(PROVIDED RECORDS)
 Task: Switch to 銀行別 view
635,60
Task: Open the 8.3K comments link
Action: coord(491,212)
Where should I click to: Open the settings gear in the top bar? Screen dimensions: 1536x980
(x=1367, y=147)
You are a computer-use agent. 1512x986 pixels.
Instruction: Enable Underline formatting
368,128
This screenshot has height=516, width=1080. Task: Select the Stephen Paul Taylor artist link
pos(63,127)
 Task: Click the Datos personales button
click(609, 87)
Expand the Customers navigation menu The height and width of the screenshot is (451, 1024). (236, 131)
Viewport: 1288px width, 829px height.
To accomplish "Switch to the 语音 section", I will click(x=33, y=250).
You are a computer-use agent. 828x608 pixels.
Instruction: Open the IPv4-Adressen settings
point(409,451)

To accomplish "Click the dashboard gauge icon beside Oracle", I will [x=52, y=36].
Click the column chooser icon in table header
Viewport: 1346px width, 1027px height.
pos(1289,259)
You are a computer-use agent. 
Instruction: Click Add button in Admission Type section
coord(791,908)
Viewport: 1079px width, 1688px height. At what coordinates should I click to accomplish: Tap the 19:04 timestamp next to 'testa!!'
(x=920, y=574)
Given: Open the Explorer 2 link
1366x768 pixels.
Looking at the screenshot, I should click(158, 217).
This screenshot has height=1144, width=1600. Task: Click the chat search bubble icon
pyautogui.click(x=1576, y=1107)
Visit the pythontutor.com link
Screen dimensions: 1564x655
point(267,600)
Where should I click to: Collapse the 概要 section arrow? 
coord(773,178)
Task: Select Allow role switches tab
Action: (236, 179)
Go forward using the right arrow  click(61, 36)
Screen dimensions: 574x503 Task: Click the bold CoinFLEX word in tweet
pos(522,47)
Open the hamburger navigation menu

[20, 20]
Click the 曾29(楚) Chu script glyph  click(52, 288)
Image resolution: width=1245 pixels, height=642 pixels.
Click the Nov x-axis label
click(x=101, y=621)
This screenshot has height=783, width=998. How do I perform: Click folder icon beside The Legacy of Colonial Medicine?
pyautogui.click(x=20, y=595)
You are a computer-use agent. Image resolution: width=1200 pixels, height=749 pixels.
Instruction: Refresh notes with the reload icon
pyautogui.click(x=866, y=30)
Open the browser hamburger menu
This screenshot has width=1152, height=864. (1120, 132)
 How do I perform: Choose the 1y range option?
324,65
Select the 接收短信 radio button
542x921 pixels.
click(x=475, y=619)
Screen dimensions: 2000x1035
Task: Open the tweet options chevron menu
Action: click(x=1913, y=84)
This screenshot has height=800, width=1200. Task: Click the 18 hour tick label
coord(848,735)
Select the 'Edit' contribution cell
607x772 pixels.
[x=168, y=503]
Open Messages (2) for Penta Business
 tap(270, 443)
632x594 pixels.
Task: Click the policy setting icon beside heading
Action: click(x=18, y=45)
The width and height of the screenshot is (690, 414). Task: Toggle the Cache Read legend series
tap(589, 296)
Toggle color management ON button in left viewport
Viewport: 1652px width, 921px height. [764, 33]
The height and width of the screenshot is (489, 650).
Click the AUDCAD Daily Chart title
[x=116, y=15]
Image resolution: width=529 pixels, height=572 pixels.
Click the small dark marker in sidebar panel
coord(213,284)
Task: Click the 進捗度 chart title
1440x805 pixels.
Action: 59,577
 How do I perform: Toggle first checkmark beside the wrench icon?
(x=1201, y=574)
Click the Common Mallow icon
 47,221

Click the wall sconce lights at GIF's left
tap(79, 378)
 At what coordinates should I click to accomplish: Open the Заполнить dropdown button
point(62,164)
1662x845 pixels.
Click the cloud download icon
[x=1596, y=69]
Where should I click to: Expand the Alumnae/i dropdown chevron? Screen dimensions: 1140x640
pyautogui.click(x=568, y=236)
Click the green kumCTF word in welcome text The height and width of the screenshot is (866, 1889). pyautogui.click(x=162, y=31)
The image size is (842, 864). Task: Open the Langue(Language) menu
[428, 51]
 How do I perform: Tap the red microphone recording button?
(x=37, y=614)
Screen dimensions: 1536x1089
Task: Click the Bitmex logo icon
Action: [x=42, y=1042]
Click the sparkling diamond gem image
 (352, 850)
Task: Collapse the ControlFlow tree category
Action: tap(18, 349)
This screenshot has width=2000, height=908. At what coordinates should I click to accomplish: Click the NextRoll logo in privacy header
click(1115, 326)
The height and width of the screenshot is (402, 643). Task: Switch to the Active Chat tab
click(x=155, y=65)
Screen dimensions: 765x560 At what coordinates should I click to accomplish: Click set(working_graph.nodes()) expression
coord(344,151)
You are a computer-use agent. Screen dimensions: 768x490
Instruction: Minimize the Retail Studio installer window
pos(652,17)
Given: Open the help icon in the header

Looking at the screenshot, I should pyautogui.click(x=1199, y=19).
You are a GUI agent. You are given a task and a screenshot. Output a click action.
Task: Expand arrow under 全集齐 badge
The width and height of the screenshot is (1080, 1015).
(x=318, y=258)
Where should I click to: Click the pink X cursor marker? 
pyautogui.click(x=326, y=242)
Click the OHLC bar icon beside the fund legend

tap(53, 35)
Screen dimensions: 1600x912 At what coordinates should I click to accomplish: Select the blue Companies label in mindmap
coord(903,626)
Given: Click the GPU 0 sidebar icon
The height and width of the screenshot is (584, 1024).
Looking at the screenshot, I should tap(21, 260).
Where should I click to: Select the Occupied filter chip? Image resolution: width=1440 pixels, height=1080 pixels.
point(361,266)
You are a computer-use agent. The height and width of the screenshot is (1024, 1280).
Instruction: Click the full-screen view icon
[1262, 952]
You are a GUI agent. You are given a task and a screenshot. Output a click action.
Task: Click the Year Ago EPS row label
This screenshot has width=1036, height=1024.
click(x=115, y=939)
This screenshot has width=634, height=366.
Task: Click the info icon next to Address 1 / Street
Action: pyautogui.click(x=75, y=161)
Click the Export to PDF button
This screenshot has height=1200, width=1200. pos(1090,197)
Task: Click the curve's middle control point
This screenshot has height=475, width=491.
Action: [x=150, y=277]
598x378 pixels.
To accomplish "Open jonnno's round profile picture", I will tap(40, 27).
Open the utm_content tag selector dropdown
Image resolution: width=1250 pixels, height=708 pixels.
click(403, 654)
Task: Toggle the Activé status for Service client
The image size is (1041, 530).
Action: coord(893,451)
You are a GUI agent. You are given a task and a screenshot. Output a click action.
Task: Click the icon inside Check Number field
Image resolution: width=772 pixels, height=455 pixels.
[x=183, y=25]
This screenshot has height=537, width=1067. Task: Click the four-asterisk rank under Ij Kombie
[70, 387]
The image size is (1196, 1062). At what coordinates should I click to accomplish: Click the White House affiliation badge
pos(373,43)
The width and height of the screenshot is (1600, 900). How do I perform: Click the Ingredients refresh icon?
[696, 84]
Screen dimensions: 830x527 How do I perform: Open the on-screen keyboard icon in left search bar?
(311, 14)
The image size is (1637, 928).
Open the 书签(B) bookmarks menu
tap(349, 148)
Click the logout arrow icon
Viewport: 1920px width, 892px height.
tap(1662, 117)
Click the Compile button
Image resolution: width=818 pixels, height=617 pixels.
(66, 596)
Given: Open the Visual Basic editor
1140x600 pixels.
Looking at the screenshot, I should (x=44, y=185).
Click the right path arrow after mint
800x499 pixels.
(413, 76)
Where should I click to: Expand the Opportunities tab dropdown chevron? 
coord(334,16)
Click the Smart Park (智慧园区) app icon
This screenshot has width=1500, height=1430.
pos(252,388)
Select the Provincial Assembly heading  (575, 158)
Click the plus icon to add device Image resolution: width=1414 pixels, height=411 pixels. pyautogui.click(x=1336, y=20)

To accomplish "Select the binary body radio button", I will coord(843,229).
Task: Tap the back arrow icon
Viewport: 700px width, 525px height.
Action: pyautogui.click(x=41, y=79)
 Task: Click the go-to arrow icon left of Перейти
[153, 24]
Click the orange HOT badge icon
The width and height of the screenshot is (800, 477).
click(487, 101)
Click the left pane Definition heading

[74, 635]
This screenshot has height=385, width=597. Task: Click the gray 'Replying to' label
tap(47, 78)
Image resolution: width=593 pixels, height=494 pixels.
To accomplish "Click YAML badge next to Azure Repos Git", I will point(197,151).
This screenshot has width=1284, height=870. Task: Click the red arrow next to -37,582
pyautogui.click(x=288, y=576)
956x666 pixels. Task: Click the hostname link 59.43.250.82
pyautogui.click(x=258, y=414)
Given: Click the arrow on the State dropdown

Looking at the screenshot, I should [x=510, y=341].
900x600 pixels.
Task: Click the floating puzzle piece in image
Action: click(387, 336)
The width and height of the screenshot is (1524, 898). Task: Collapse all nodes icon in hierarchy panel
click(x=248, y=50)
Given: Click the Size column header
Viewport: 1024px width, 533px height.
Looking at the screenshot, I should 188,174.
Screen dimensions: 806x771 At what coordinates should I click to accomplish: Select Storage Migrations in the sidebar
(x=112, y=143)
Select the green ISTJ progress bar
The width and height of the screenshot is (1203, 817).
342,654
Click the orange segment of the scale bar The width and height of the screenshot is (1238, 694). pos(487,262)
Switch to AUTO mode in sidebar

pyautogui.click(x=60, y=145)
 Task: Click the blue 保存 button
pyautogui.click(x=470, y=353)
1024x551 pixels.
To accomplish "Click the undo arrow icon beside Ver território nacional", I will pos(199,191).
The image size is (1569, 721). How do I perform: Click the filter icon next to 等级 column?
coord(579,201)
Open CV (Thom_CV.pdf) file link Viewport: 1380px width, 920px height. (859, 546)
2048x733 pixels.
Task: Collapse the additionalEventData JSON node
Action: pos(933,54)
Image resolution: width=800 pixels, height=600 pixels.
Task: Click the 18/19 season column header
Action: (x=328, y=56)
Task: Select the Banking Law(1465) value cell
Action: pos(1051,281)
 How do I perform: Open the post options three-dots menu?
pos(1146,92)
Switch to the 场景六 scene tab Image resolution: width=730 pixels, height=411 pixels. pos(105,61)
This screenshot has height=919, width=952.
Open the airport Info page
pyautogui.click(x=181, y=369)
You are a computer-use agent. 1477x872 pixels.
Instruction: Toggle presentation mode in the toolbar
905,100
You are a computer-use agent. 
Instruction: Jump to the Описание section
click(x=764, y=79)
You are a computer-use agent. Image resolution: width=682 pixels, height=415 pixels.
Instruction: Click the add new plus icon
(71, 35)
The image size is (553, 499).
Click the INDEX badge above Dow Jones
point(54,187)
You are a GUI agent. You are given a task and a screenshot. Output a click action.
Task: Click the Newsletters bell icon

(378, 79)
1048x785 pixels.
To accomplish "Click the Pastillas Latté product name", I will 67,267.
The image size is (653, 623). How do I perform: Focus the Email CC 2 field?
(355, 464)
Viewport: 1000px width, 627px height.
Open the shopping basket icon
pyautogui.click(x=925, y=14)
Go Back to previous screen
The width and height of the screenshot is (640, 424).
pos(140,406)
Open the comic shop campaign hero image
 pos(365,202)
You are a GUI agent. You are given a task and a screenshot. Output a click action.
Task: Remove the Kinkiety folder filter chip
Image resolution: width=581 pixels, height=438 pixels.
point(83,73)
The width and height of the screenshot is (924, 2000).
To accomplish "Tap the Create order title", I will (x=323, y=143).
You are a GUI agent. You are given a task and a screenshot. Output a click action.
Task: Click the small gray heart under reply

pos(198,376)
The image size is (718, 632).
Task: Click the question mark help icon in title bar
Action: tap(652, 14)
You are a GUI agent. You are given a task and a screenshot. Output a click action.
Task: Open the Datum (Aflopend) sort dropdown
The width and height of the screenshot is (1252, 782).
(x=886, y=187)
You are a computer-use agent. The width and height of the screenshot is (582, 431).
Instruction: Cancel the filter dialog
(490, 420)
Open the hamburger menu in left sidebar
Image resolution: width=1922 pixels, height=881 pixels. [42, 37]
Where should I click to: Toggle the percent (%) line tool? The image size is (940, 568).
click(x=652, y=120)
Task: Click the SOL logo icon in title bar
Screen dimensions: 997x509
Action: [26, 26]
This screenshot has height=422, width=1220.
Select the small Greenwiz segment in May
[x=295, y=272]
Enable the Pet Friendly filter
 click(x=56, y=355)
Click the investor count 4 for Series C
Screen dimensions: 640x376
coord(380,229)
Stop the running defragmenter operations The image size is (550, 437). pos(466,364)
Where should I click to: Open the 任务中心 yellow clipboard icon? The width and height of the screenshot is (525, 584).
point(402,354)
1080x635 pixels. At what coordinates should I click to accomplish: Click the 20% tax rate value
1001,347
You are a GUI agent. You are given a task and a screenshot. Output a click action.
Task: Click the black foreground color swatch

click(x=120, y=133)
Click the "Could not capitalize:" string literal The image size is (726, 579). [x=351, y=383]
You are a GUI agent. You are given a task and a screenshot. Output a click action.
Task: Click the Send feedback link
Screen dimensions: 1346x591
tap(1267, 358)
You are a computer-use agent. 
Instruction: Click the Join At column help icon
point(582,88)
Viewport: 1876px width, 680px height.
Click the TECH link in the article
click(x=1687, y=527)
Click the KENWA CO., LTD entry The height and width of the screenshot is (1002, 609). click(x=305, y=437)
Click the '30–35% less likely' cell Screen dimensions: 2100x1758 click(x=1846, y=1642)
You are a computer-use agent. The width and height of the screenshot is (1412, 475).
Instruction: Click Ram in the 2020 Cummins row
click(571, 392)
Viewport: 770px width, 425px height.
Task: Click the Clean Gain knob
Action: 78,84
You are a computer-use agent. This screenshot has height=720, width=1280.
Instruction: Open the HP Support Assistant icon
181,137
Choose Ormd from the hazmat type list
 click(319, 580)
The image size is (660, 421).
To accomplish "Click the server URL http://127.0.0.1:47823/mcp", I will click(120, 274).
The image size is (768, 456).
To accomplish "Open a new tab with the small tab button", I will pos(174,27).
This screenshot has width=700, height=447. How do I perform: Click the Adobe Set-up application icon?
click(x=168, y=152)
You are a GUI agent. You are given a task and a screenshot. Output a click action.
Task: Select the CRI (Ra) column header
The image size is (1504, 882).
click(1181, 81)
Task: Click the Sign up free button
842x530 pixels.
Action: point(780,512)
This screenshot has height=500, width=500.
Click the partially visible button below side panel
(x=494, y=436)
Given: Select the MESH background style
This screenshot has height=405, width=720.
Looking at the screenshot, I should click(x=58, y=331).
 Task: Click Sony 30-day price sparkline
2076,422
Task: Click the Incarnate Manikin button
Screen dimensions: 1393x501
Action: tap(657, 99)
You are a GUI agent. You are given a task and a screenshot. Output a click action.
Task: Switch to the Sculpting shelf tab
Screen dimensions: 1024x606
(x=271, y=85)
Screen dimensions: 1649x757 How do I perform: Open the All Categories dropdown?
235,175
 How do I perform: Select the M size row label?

(PROBLEM) Show every line of the material that includes the string "radio".

(ANSWER BELOW)
Select the 接收短信 radio button
To accomplish "Select the binary body radio button", I will coord(843,229).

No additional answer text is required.